Comment 2 Darren Tucker 2006-01-26 12:01:25 AEDT

Created attachment 1053 [details]
rework patch for OpenBSD, with djm.

Comment 3 Darren Tucker 2006-01-26 12:02:42 AEDT

Created attachment 1054 [details]
Same patch as #1053 for OpenSSH 4.2p1

Comment 4 Darren Tucker 2006-01-26 12:03:47 AEDT

Created attachment 1055 [details]
Regress test for this bug

Comment 5 Damien Miller 2006-01-26 20:50:18 AEDT

Created attachment 1056 [details]
regress test for normal local/local copies

Add some regress tests for local -> local copies

Comment 6 Damien Miller 2006-01-26 20:54:23 AEDT

Created attachment 1057 [details]
Updated patch for OpenBSD

Fix a compile problems (bad memset in sftp) and use vasprintf() instead of snprintf/xstrdup

Comment 7 Tomas Mraz 2006-01-26 21:05:41 AEDT

There are two xfree(bp) calls left in your patch (lines 459 an 475 of scp.c) - they must be removed.

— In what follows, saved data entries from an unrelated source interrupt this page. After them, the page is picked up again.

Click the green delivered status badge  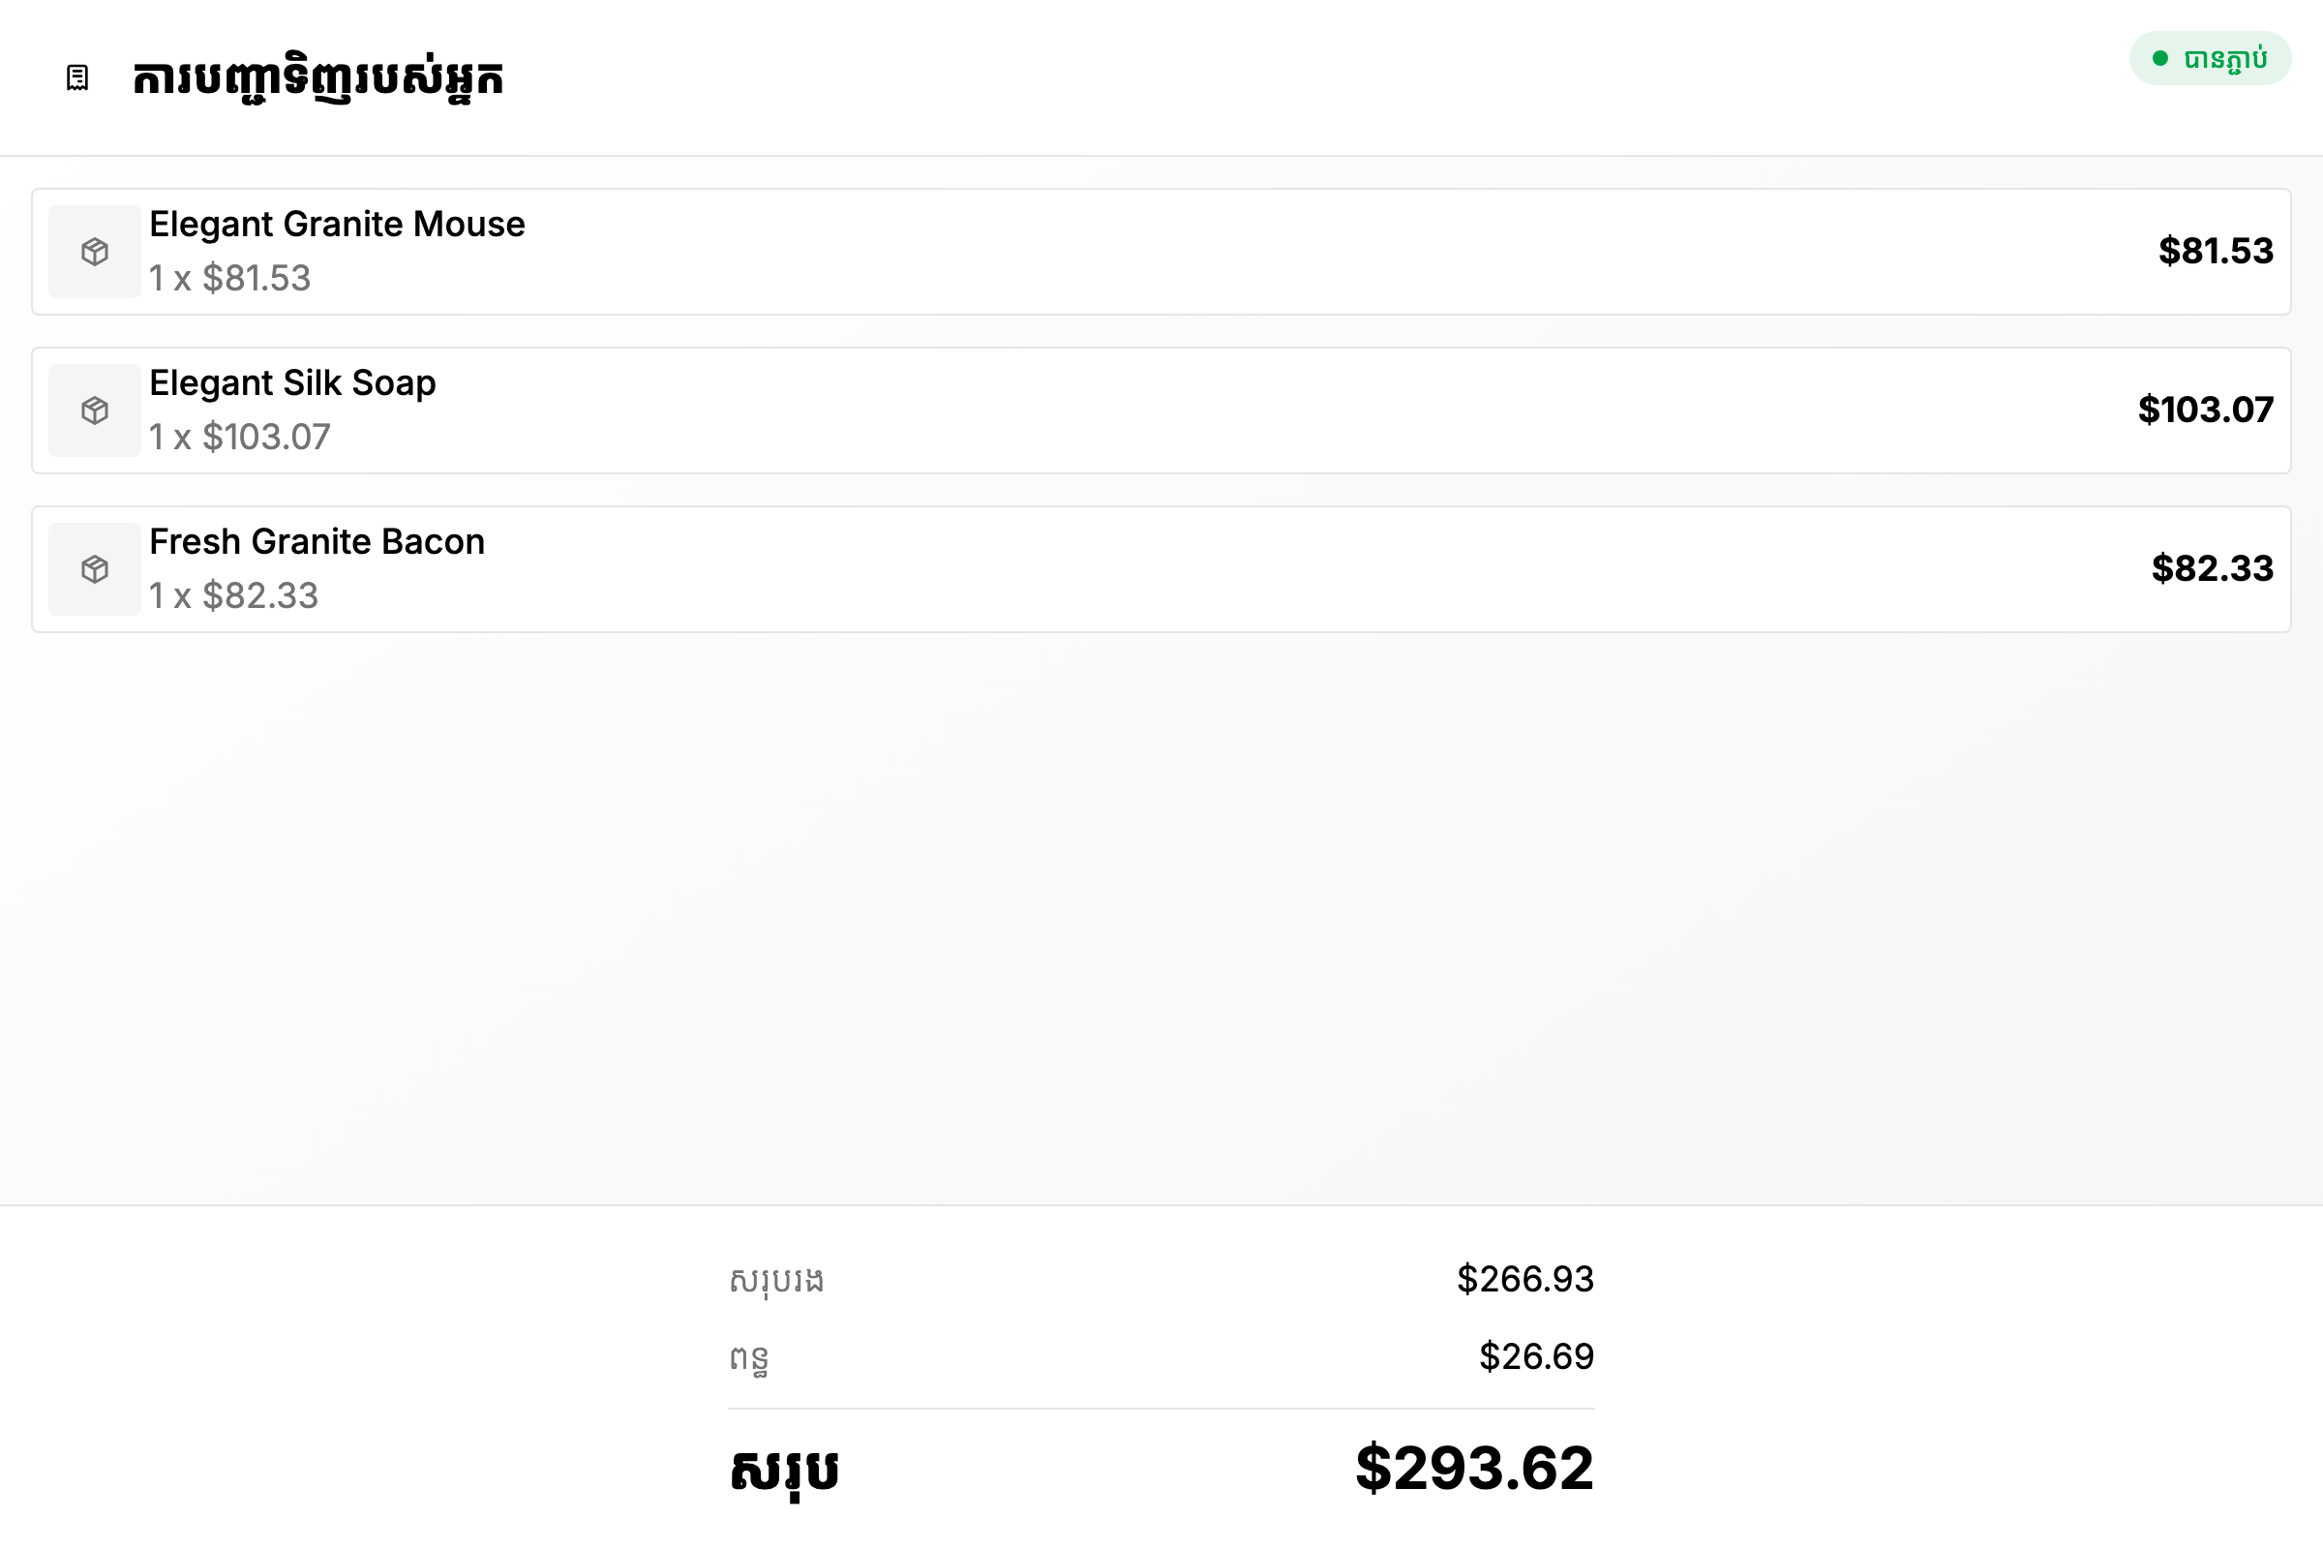(x=2210, y=58)
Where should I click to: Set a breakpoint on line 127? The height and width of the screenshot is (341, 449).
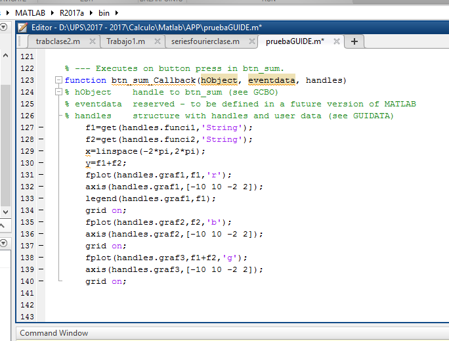pyautogui.click(x=41, y=127)
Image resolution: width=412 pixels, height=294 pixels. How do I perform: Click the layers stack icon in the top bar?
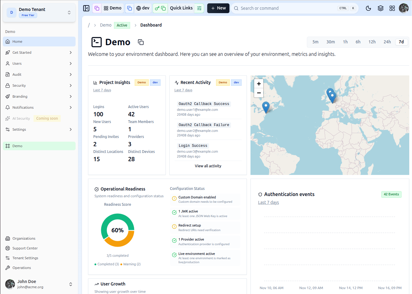[x=380, y=8]
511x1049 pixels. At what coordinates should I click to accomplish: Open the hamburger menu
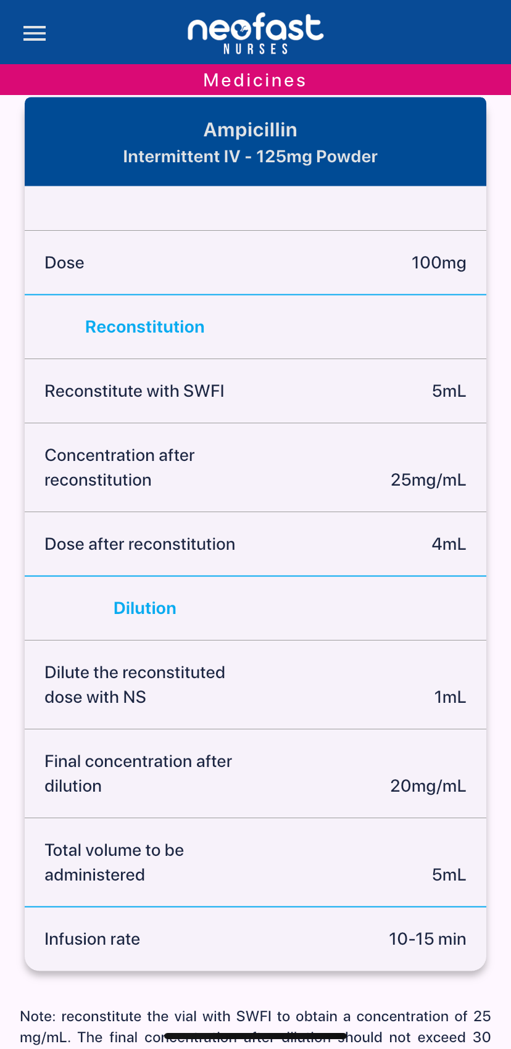pos(35,33)
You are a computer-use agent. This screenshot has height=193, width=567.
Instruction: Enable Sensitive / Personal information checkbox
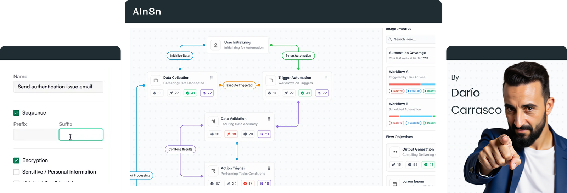[16, 172]
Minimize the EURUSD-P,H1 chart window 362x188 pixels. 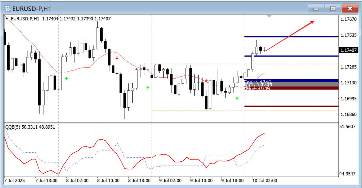316,9
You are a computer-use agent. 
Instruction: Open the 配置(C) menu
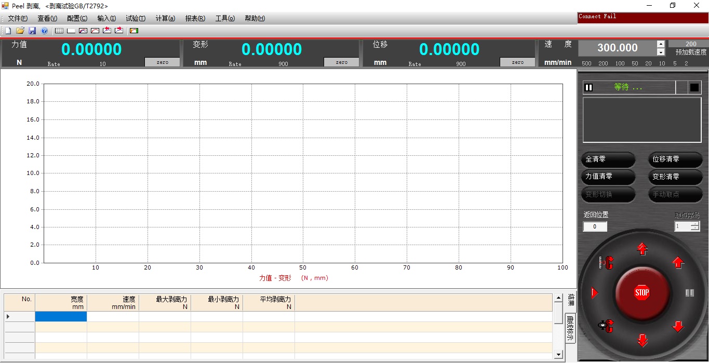[x=77, y=18]
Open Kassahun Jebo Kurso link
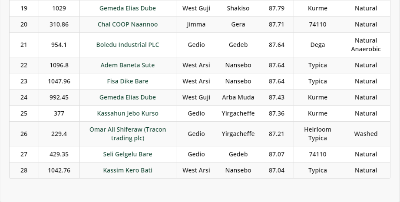This screenshot has height=202, width=400. click(128, 113)
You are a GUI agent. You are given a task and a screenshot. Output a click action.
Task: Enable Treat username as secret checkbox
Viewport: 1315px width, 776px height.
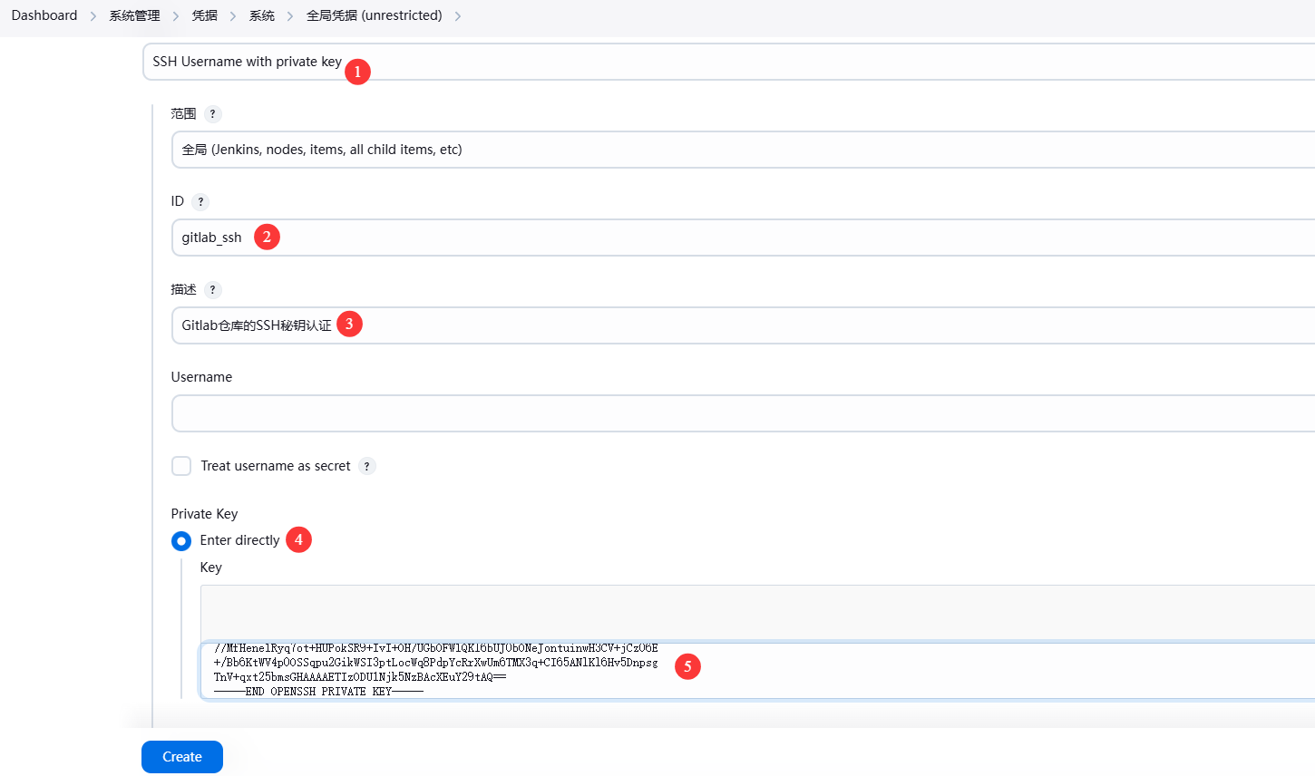[x=181, y=466]
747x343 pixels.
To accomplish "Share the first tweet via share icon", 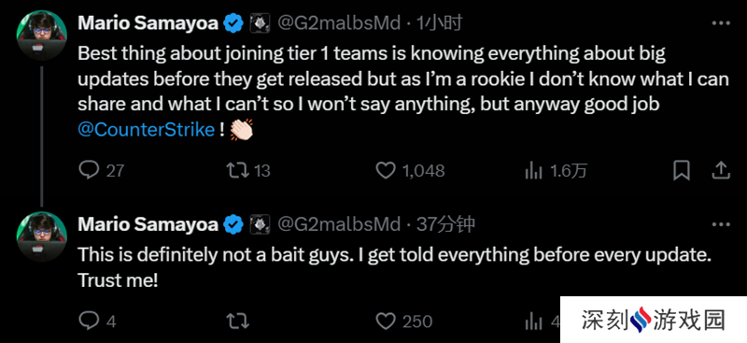I will [x=721, y=170].
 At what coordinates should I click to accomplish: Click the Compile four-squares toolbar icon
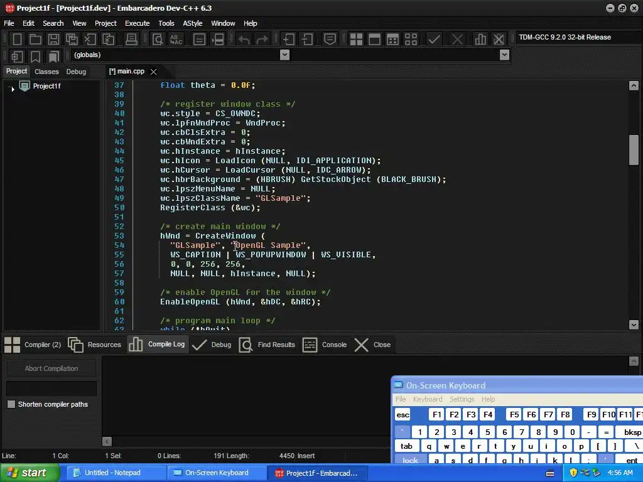[x=356, y=40]
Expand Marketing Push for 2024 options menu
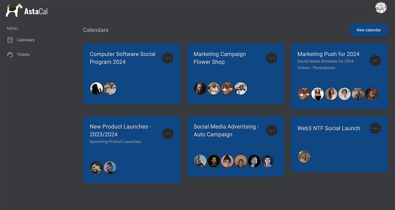Viewport: 395px width, 210px height. 375,61
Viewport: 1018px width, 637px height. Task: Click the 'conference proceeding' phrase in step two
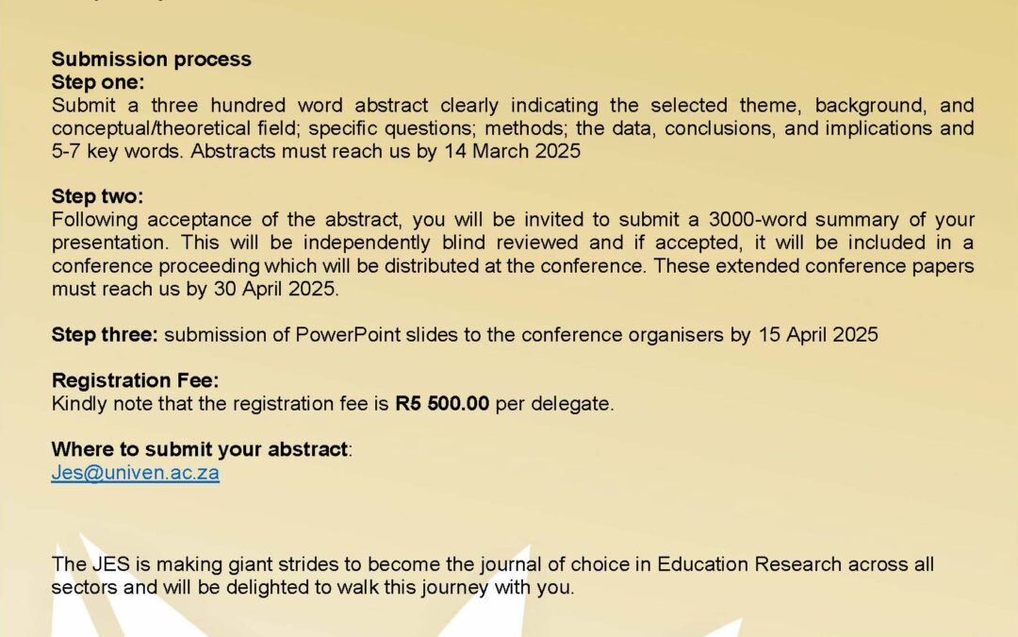click(156, 266)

Comment 8 Damien Miller 2006-01-26 21:11:05 AEDT

Created attachment 1058 [details]
OpenBSD patch v.3

doh, yes. patch updated

Comment 9 Damien Miller 2006-01-26 21:13:35 AEDT

Comment on attachment 1055 [details]
Regress test for this bug

scpclean should clean up *metachar* too i think

Comment 10 Darren Tucker 2006-01-26 23:07:26 AEDT

(In reply to comment #9)
> scpclean should clean up *metachar* too i think

Not necessary: it's created in a scratch directory that's deleted entirely by scpclean.

Comment 11 Damien Miller 2006-01-27 17:48:56 AEDT

Comment on attachment 1055 [details]
Regress test for this bug

oh yes, ok by me to commit after the fix is

Comment 12 Damien Miller 2006-01-31 21:35:32 AEDT

fix and regress test committed, will be in 4.3 (real soon now)

Comment 13 Darren Tucker 2006-02-02 18:28:06 AEDT

For the record, this was CVE-2006-0225.

Comment 14 Darren Tucker 2006-10-07 11:42:27 AEST

Change all RESOLVED bug to CLOSED with the exception of the ones fixed post-4.4.